Since my college major was wildlife ecology, (the science of ecology, not the politics of it), and since I assembled an insect collection as an undergraduate that was so extensive the University of Maine placed limits on student collections afterward, I do consider myself an entomologist. My student collection included preserved specimens from each of the 26 orders of insects recognized at that time, presented in a glass-fronted case along with a box containing specimens in vials and on microscope slides, and exceeded all requirements and expectations.

But insects mounted on pins, as most of them were, can be expected to last only a few years at best, (although I do have a few exceptions), and so must be continually replaced if the collection is to remain presentable.

Mine has gone through stages of disaster and replenishment. I gave away the original display case -- I forget why and to whom, but I vaguely recall that I bequeathed it to another student when I graduated college. For many years, now, I have kept a reduced collection of pinned bugs in a smaller glass-fronted case.

This newer case was well-endowed with specimens, including a pair of dobsonflies, a giant water bug, several moths, wasps, bees, also a cicada, a katydid, and several beetles, and was hanging serenely on a wall at camp many years ago when, with all family members present one day, it simply let go of the wall and dropped to the floor. The case survived, but it had two glass dividers in it, which let go and sheared most of the bugs off their pins, and so the collection languished in tatters for a few years.

But eventually I became serious once more and began to re-build it. Then, this past fall, one of my daughters, who has become a naturalist in her own right, asked me for a few specimens to display in her home. Unable to comprehend the meaning of just "a few specimens" I made her a small collection -- small in my terms -- by selecting most of the best-looking examples then on hand.

So, once more this year, I have resumed diligently collecting bugs. Over time, though, my collecting has become more serious. I now have a black widow spider and a brown recluse spider both dried to a crisp and posed together on a piece of driftwood in a case of their own. They do not look quite as alive as I had hoped, but they do give a sense of what each should look like. A luna moth made itself easily available one day recently, and then another. They are both pinned and waiting for a place in the case. There are striking contrasts between them, even though they are both males of the same species.

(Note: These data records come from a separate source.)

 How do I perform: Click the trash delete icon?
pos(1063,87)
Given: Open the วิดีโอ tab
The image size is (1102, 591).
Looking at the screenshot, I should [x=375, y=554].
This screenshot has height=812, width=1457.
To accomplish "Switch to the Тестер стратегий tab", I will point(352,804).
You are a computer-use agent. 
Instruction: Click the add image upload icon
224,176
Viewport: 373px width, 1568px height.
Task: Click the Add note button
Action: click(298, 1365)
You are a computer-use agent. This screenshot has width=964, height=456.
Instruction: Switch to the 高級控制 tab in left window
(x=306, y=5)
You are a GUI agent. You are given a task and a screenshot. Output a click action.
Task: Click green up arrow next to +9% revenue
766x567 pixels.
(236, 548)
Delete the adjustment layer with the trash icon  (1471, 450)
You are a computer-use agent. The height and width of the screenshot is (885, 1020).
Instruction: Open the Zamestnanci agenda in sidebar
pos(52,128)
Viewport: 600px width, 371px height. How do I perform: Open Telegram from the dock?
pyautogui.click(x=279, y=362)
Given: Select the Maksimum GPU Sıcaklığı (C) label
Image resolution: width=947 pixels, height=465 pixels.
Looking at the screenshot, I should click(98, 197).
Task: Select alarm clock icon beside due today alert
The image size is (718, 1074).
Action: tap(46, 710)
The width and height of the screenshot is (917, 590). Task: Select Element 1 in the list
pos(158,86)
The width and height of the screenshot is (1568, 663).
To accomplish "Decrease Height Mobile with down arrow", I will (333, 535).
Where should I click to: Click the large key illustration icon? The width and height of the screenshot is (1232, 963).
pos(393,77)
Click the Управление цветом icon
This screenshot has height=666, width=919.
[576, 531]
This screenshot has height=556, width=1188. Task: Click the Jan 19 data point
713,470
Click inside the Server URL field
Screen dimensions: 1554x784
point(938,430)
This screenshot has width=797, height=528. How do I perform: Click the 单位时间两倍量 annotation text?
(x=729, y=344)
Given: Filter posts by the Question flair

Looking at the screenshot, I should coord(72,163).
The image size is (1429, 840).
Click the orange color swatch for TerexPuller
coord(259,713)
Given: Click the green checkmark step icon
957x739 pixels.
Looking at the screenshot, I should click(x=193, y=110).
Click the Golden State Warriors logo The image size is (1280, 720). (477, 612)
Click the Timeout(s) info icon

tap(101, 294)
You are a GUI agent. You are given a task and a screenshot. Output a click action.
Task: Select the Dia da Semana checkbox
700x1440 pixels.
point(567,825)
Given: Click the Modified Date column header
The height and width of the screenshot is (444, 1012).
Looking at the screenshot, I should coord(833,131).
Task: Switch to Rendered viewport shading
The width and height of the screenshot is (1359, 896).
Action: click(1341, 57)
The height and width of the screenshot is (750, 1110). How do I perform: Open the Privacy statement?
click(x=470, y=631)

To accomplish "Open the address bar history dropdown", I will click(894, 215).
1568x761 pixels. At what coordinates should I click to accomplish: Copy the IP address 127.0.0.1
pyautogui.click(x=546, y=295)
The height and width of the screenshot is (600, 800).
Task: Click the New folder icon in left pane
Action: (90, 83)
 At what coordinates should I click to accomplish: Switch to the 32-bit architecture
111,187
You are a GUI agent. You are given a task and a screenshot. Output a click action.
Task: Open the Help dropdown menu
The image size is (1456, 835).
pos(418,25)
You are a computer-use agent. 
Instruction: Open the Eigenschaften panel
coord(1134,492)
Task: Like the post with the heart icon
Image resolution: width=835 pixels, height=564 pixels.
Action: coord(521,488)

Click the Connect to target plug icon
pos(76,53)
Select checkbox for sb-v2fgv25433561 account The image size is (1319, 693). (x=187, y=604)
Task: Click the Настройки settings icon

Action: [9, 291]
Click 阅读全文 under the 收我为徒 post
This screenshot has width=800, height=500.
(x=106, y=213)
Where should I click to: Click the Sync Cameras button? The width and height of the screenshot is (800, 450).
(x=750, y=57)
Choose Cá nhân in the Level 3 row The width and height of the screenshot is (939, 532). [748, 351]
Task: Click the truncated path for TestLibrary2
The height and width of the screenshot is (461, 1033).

When I first pin a bug, I start by pushing a special type of long, thin pin through the thorax -- for most this means it goes right between the wings and emerges between the legs below. I push this pin into a flat piece of white styrofoam to the level the insect would be if it were standing on the foam, and then I arrange the legs, antennae, and sometimes the wings, as on a butterfly, and hold all the appendages in position by using other pins shoved temporarily into the foam to secure it all in place, sometimes for weeks, until I am sure it has all dried stiff.

You may wonder how a live insect can be stilled long enough to be pinned, or how it can be killed without being destroyed. After all, if you freeze them, for instance, many insects will simply resume normal activity once they thaw. I still use the method we used in college, which is to enclose it in a tight container along with a piece of material soaked with a few drops of ethyl acetate. The chemical replaced the oxygen in the chamber, and the insect does not come back to life afterward.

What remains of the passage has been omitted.